Assignment →
Search the listing below for the word "Choose", and copy every line in which it turns up.

Given information →
- - - - -

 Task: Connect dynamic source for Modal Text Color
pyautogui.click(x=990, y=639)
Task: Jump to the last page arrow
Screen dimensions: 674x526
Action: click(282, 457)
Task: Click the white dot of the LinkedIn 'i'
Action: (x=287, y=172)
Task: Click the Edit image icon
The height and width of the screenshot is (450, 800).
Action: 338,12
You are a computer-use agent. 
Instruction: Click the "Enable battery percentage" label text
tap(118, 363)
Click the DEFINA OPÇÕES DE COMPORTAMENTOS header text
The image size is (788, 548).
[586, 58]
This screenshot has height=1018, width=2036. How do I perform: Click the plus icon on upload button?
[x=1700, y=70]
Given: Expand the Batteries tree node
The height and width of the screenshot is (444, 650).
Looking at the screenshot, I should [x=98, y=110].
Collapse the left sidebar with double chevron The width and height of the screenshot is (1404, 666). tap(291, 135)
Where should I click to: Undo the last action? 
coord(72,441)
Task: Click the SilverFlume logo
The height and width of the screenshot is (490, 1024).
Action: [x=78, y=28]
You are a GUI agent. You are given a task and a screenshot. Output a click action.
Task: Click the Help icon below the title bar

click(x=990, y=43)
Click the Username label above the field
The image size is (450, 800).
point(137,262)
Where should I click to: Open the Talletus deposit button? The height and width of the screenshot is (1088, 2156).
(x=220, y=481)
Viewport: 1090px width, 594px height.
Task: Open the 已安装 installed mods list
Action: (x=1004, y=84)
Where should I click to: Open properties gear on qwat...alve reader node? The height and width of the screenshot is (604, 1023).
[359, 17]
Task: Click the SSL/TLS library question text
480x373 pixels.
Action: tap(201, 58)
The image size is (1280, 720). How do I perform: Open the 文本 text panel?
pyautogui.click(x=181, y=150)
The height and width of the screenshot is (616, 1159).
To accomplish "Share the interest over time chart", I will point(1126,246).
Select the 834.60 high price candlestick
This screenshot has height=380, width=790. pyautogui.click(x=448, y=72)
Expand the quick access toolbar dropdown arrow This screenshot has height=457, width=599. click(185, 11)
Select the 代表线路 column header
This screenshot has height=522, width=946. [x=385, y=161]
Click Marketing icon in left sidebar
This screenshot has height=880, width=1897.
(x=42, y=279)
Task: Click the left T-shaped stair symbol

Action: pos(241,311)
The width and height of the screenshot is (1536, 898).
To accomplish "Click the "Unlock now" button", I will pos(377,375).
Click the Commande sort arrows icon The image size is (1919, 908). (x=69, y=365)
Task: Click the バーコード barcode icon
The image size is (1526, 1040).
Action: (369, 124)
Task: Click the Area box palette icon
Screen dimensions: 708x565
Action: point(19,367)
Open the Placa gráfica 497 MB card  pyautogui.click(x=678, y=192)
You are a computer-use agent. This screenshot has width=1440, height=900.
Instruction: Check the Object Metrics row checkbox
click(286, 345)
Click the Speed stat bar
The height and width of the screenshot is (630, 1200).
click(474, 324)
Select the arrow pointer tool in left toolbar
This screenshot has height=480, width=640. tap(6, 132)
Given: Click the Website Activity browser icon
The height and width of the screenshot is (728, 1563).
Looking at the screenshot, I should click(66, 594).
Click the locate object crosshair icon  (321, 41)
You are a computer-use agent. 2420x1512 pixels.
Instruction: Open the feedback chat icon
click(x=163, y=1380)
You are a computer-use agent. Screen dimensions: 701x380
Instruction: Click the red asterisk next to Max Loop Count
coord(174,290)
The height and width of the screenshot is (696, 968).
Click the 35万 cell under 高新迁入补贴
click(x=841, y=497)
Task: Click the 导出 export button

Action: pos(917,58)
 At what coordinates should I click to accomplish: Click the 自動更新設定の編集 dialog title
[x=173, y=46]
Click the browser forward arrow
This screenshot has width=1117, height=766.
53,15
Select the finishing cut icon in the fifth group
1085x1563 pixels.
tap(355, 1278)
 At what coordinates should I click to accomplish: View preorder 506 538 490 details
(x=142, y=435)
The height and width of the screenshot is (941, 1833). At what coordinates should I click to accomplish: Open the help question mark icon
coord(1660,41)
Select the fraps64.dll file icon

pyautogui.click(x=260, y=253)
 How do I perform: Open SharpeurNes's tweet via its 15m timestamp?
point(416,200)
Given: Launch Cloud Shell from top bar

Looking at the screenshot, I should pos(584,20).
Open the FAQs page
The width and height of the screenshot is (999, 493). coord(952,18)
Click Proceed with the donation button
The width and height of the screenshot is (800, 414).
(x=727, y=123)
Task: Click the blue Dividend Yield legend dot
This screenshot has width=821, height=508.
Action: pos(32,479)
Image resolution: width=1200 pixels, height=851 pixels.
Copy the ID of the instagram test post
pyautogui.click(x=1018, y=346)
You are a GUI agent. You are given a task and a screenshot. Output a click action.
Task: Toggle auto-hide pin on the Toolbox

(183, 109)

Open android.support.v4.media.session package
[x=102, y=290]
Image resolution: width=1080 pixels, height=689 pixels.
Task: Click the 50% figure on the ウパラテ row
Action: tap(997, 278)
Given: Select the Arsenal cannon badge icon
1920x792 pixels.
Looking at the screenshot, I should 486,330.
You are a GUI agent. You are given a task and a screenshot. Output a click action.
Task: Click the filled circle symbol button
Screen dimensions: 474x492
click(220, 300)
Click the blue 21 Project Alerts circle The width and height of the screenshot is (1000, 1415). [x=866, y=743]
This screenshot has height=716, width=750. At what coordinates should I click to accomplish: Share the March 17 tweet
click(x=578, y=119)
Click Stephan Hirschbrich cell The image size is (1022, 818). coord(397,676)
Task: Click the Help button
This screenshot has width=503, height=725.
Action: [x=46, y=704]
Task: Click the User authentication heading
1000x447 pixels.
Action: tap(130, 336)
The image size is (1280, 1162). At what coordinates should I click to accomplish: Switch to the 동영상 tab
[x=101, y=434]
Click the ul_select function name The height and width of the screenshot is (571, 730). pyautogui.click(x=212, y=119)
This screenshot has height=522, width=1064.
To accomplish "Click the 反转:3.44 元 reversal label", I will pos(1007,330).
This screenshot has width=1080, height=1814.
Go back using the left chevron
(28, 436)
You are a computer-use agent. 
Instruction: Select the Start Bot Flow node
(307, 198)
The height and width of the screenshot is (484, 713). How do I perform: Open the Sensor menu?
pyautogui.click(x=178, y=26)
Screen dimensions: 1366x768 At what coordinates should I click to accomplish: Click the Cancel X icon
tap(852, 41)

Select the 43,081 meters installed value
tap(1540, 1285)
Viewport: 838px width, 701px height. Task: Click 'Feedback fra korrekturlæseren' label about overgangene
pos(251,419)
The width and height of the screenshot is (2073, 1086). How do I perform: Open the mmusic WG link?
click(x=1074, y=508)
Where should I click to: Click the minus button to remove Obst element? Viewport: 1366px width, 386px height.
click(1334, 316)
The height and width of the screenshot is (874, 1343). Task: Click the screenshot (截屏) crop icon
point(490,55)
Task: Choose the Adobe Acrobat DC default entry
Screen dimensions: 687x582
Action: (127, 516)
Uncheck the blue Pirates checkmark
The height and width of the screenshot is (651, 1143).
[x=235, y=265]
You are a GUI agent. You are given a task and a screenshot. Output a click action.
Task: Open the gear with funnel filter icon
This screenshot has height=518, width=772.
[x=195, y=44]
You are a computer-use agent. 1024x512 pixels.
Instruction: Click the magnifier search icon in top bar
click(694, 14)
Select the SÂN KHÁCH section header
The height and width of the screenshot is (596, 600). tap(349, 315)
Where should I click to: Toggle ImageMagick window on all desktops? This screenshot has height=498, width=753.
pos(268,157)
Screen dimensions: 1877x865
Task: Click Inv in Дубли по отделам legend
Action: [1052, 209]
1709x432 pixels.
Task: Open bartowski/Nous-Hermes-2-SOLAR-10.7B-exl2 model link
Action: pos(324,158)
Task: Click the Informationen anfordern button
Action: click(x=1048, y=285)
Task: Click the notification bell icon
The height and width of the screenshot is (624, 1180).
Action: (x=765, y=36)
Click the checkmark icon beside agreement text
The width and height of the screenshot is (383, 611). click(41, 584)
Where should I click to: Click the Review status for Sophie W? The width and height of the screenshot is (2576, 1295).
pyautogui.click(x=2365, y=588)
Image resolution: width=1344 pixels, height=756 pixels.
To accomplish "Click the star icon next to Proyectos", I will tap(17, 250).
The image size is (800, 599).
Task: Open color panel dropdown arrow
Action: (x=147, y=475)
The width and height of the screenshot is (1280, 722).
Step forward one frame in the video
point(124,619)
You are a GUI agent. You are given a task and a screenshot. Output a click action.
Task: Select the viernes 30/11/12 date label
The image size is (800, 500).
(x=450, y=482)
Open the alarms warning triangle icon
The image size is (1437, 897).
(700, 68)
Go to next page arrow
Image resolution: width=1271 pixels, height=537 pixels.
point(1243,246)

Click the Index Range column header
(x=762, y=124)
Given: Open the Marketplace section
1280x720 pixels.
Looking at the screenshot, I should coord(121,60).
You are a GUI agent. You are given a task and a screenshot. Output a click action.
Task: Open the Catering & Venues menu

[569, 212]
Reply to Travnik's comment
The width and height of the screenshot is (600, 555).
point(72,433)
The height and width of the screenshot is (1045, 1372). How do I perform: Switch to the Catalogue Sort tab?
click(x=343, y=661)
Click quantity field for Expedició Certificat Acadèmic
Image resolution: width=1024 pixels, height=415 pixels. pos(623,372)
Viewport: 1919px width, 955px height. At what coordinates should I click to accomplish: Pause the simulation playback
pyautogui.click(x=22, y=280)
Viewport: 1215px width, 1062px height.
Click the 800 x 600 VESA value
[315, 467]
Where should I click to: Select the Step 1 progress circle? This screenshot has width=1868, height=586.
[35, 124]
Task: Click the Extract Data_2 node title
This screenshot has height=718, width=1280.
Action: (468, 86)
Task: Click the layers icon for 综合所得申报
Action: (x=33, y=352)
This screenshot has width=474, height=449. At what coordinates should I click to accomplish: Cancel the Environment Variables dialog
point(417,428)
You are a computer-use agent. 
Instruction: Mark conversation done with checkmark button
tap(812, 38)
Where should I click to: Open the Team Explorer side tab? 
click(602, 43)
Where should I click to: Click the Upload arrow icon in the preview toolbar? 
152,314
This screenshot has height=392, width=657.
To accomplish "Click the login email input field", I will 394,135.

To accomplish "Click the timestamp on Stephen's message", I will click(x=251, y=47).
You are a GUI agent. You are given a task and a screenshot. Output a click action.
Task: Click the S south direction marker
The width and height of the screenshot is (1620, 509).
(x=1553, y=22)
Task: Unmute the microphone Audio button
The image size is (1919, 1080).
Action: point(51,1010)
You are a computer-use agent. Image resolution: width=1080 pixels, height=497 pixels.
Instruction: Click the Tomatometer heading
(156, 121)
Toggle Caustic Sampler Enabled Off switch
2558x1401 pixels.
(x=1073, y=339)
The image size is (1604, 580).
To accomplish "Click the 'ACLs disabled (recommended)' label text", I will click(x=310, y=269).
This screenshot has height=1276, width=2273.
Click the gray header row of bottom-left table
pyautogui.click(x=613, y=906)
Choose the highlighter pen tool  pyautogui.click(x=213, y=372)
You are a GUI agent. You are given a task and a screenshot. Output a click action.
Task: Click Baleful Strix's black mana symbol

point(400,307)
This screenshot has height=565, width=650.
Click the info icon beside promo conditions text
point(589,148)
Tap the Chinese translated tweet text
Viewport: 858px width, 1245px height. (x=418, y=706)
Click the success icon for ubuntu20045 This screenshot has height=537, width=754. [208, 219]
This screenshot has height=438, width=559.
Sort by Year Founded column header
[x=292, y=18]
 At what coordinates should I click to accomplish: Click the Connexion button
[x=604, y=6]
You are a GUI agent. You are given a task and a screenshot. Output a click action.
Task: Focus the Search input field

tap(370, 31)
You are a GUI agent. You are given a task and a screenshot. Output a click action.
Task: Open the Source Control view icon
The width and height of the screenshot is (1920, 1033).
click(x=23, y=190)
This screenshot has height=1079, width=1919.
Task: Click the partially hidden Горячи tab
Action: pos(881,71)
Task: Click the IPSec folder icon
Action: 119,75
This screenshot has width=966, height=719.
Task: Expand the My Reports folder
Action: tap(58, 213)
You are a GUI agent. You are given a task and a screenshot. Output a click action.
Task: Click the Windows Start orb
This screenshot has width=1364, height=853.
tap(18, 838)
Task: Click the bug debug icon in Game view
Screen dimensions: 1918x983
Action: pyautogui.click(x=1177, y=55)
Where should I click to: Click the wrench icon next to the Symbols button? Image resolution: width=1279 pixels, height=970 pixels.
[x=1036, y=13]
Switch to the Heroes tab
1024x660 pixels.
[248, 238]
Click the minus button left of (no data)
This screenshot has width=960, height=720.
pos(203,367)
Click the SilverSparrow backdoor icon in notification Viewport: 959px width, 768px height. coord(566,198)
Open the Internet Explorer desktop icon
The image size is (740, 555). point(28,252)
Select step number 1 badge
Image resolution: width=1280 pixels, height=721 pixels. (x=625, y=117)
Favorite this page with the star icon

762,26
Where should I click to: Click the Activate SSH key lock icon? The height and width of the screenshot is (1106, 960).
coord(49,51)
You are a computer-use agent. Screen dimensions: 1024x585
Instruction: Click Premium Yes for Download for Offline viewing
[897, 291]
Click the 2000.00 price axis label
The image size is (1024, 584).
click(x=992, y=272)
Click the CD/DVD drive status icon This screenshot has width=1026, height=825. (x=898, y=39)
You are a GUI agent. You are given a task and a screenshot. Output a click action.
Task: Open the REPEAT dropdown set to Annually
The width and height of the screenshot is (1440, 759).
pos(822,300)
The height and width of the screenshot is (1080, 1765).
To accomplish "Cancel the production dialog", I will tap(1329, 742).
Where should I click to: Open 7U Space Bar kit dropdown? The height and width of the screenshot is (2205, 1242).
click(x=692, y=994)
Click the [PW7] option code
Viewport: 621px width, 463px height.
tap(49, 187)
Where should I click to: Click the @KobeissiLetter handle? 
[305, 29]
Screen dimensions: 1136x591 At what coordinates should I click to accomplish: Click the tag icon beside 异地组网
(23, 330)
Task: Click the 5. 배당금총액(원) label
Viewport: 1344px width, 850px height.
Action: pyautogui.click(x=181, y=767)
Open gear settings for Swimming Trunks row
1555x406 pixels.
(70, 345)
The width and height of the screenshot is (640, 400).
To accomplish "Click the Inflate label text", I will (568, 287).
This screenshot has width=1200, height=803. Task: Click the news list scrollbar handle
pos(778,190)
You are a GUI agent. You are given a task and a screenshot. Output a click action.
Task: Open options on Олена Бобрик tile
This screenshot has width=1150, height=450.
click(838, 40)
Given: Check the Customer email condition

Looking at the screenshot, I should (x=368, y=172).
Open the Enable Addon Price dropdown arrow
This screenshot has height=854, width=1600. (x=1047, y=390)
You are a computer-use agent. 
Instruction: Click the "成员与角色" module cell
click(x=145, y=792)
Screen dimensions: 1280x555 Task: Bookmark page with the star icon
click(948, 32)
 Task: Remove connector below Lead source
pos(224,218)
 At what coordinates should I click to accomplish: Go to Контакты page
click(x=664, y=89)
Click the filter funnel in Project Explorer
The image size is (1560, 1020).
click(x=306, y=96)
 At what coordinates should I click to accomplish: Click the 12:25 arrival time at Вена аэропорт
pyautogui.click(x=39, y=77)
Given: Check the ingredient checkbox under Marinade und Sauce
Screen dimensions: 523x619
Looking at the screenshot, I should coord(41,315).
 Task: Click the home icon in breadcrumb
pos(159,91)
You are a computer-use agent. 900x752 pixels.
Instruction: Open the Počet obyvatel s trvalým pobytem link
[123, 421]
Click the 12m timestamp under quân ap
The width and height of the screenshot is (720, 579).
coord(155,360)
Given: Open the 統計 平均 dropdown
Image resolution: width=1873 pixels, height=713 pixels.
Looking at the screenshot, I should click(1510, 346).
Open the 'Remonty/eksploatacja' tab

- - - - -

Result of this exercise →
Task: Choose the Adobe Acrobat DC default entry
Choose the highlighter pen tool  pyautogui.click(x=213, y=372)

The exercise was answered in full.